From: Zonal Memoria

Considering that the del.icio.us bookmark that led me to it included a note
describing MSN Virtual
Earth
(via) like this: "Cheap knock off of google maps done with crappy USGS
satellite data," I wasn’t expecting much.  Yet, although the perspectives from
MSN present black and white satellite images, the site is, in some ways, better
than Google Maps because of resolution covering some of places I identify
with. 

For example, look at these two images of the place where I grew up–the
nearest crossroads and surrounding plots.  On the left: MSN Virtual Earth. 
B&W, but not too bad.  Scaled comparably, Google Maps on the right. 
Google Maps has exceptional imaging in particular places, but it also flat-out
fails to offer up the same high quality detail for other places, as shown here. 
You’d think I slithered up from the Chlorophyllic Slime Swamps of Central
Michigan if you used Google Maps in satellite view (the same is true for other
locations I’ve tried to check out around CNY).  Blobby maps just aren’t
cutting it.


For my purposes here, I wanted to zero in on places I identify with from years
past:  zonal memoria.  This extends some of my thinking about
Barthes’ call in Mythologies for the work of mapping mythologies, last
month’s entry on the

photographemic map
, Jenny’s discussion of
attention and
psychogeography
(of intensities and banalities), Jeff’s entry on
virtual
cities and imagination
, and a chapter of Sirc’s book, "Comp.
Classroom/A&P Parking Lot," where he writes about the derive
or drift, urban psychogeography as tracing street happenings (much credit due for these terms, this thinking).

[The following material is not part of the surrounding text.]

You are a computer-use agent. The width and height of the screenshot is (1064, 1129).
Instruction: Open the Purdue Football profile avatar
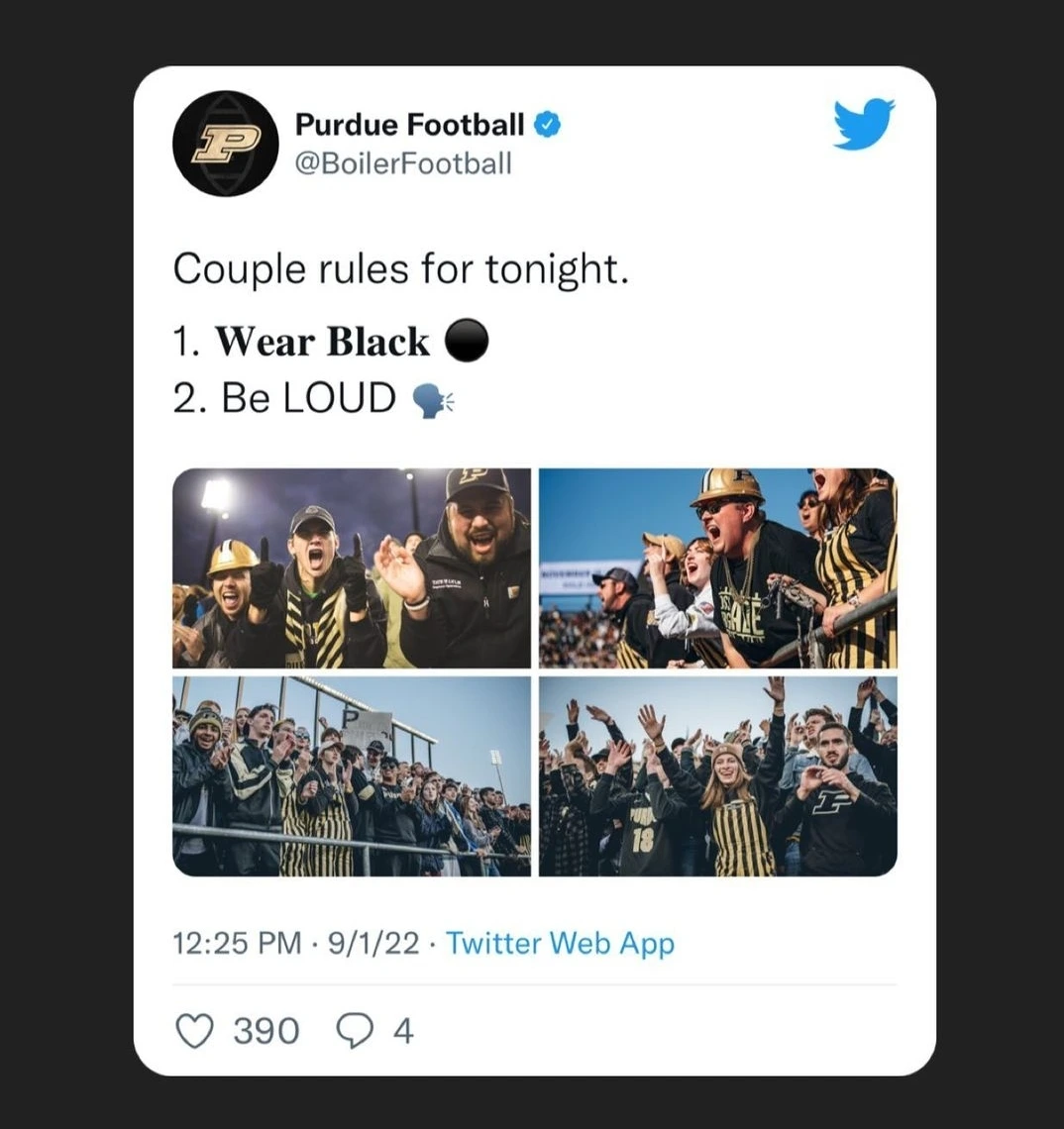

Because MSN Virtual Earth lets me capture–from a reasonably viewable
distance–these places I remember vividly (places with which I connect, even if
nobody I know is there any longer–shadowy, phantom-filled), I can easily flip
them into a Flickr tag:

memory
. The "memory" tag-set collects the annotated places; selecting one of
the thumbnails will summon the aerial view and some few notes.  With a few
simple links, I’ve strung the three detailed views together with a broader map
of Michigan, thus making it easy to see these places relative to each other,
making it easy to hop from one to another.  Each image is also linked (in
the upper left-hand corner) to
the MSN Virtual Earth permalink for the Mercator coordinates, so it’d be easy to
have a look at the surrounds, scale back the view, and so on.  I call this
series "From," which, although a bit flat, suggests to me some interesting
pedagogical uses.  For example, in a sequence I used last fall, on
geographies of exclusion, we basically asked students to develop projects
concerned (-first-) with their coming to the SU campus and (-later-) with
geographies of exclusion where they were from.  But, in working through the
second bit, I thought we might have done more to address the site of action
(whatever activity, real, perceived, imagined, virtual)–somehow do more with
the problem of scale (Let me tell you about my hometown in general…). 
Froms
–the annotated, Flickr-batched frames of location that detail
intensely personal connections to places–might be a useful add-on to the
geographies of exclusion framework.  For example (?):

From: Michigan
Begin with a broad frame (or not…could work without it).  A region, let’s
say (unless it’s a district, area). We’ll scale this to be optimally inclusive
of the points represented in the other frames. The other points will show
here.

 From: West Branch (Dam Rd.)
Pt. 1: This one is from somewhere in Ogemaw County, Mich. (maternal
grandparents). 

 From: Drummond Island (Socia Rd.)
Pt. 2: Drummond Island, Mich.  Although my paternal grandparents now live
in Seattle, this is the place I associate most with them, with my dad’s growing
up.

 From: Mt. Pleasant (Remus Rd.)
Pt. 3: Where I’m from.  A zone memoria.

Still a bit provisional, but I want to post it nonetheless. 
Even more aerial detail would be great, but until that’s available, this will
do.  And the notes overlay in Flickr (important!) could do with more
detail, development.  They’re rather first thoughts, gut level and
sped-through.  Like I said, I can imagine developing these with students as
a way to crystallize thinking about space (given, in turn, to analyses of
exclusion or to documentary projects or to practicing a georhetoric of
self-inscription–around home, body, neighborhood).  Unlike the
photographemic map, the Froms don’t make use of  CMap Tools, yet it could
add a layer of networked (node/link/flow) qualities, I suppose.